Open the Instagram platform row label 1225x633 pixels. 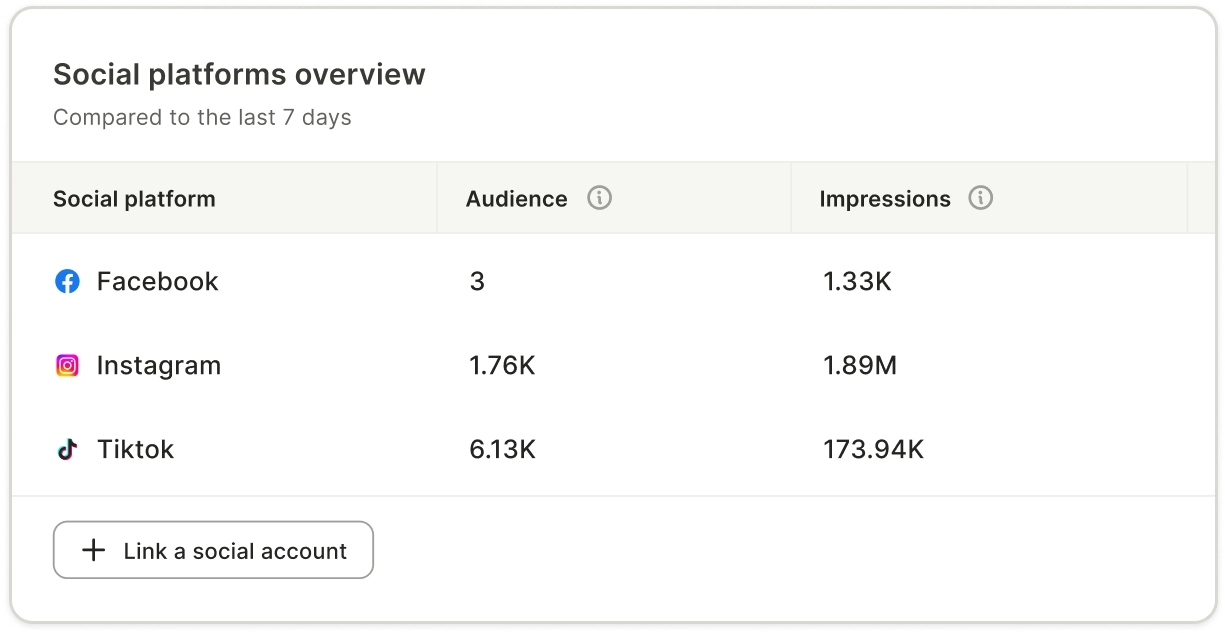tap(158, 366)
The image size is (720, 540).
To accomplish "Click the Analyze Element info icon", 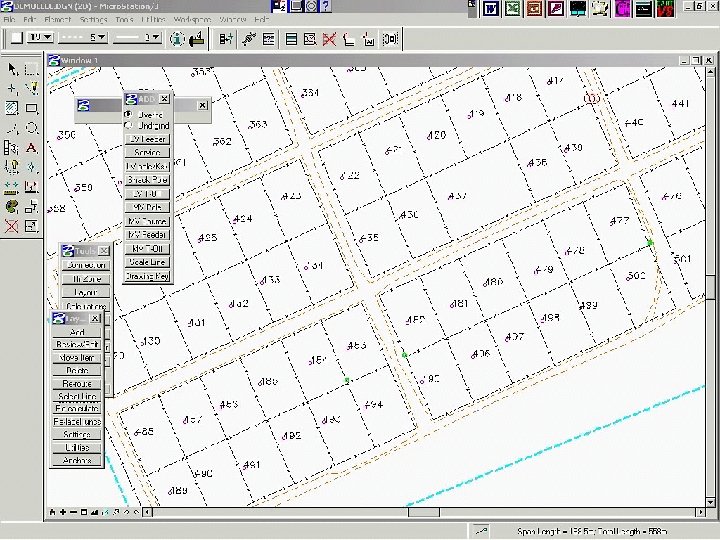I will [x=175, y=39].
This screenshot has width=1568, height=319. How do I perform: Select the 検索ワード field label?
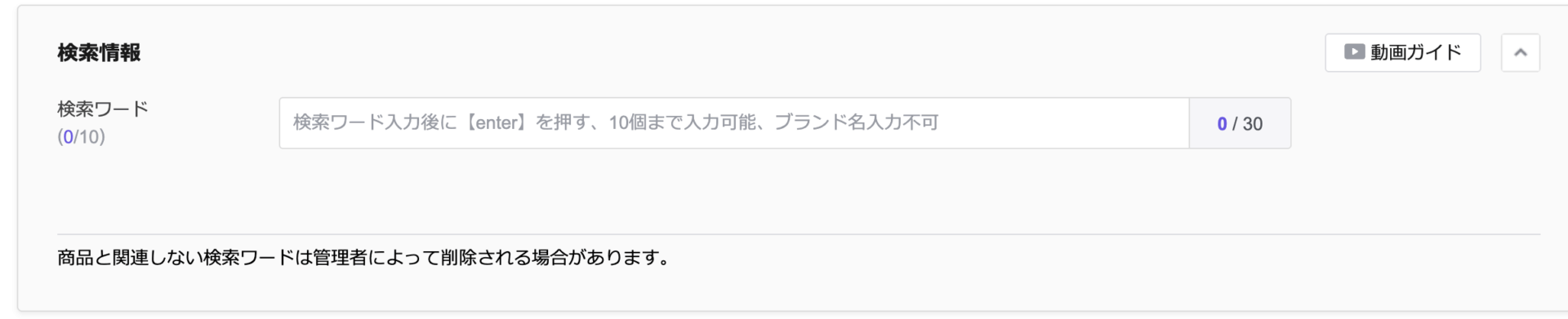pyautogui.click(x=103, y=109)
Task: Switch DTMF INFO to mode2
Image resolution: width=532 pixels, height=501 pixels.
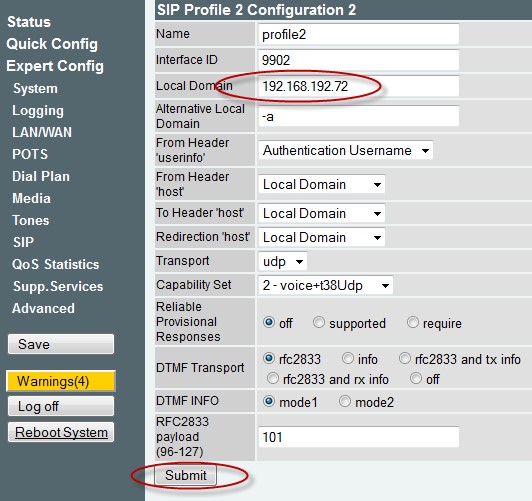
---
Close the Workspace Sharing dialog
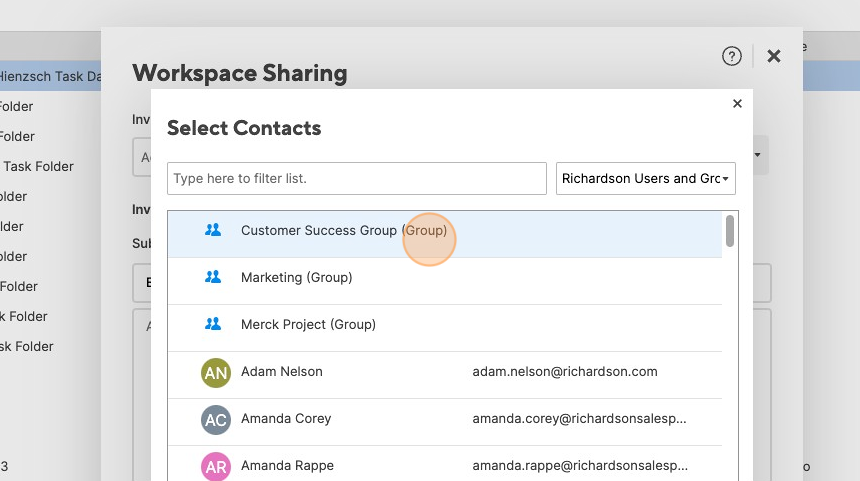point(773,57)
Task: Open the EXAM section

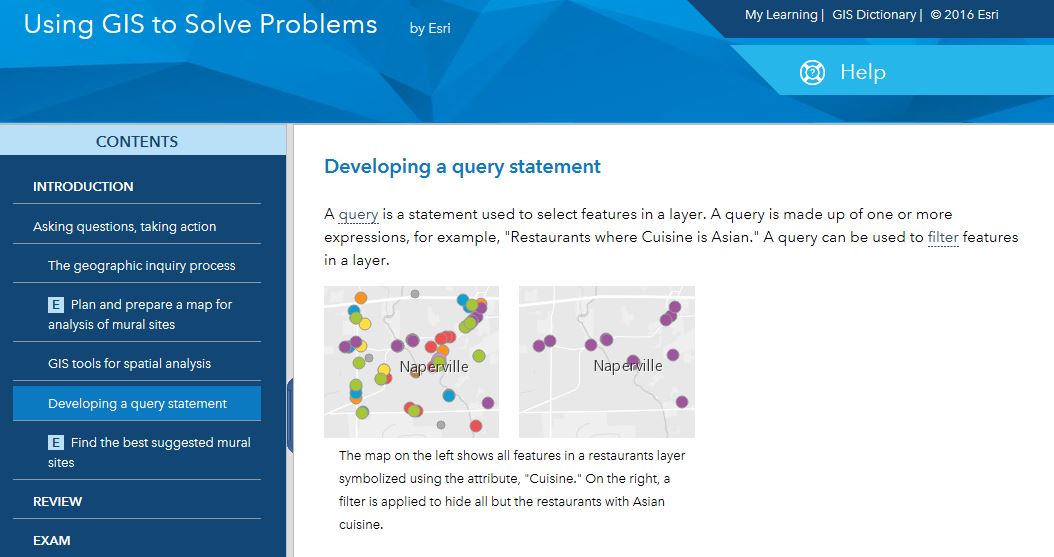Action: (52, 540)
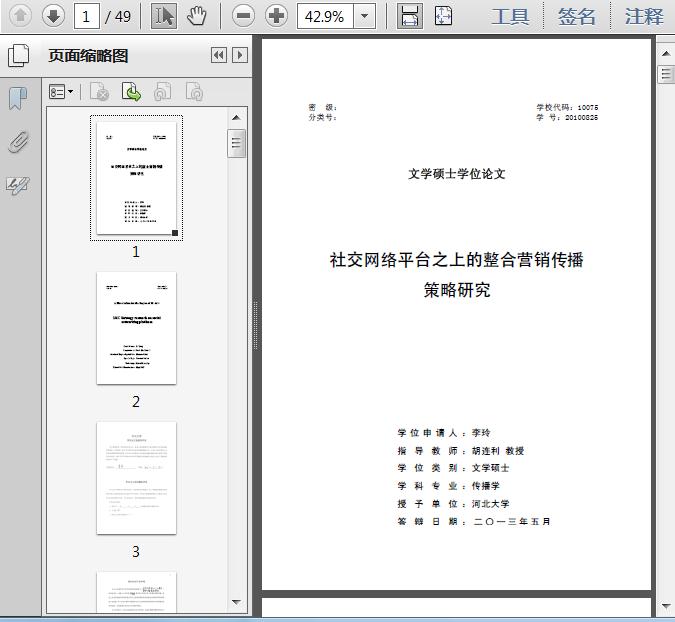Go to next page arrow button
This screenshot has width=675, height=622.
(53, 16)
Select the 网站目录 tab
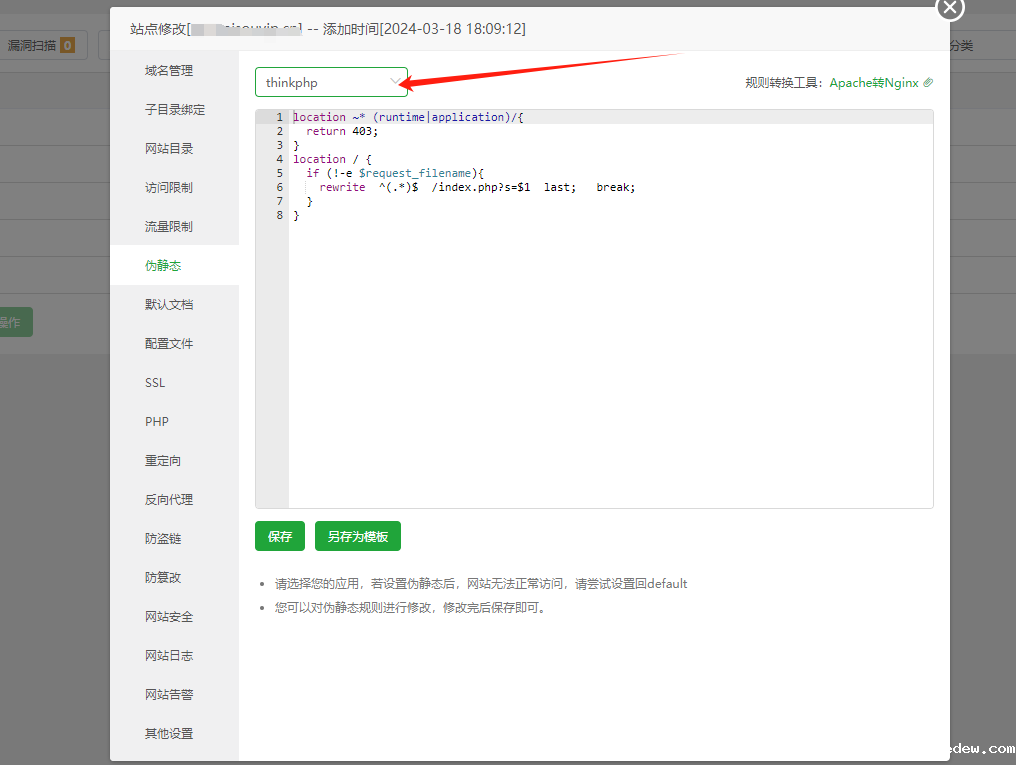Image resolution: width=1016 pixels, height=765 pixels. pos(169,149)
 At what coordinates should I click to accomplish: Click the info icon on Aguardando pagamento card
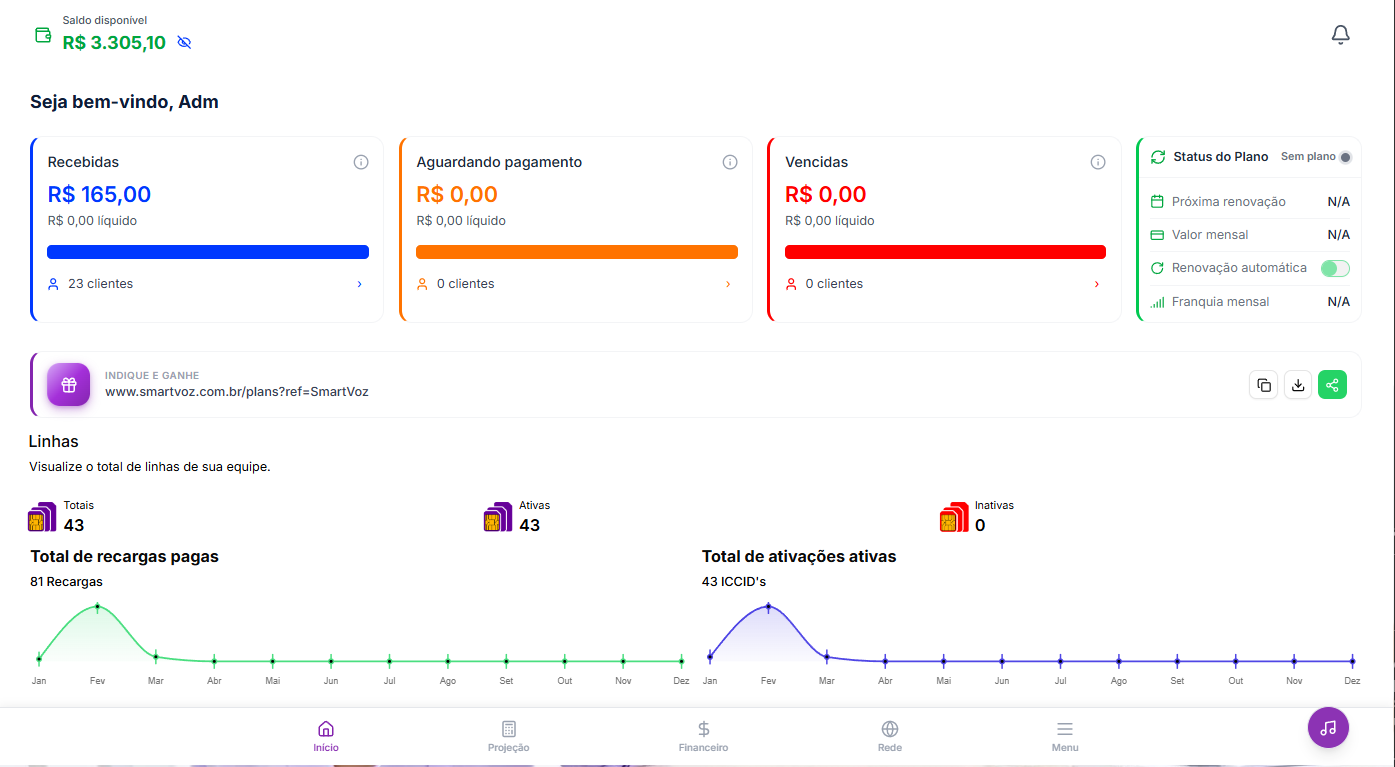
---
■ **Aim of the exercise**
Using the data above, output the line that has "This screenshot has width=1568, height=319.", the line that has "Image resolution: width=532", and whatever lines fall between, each exactly as it stands and without pictures.

■ **Result of the exercise**
This screenshot has width=1568, height=319. How do I perform: Select the 検索ワード field label?
pyautogui.click(x=103, y=109)
Task: Switch DTMF INFO to mode2
Image resolution: width=532 pixels, height=501 pixels.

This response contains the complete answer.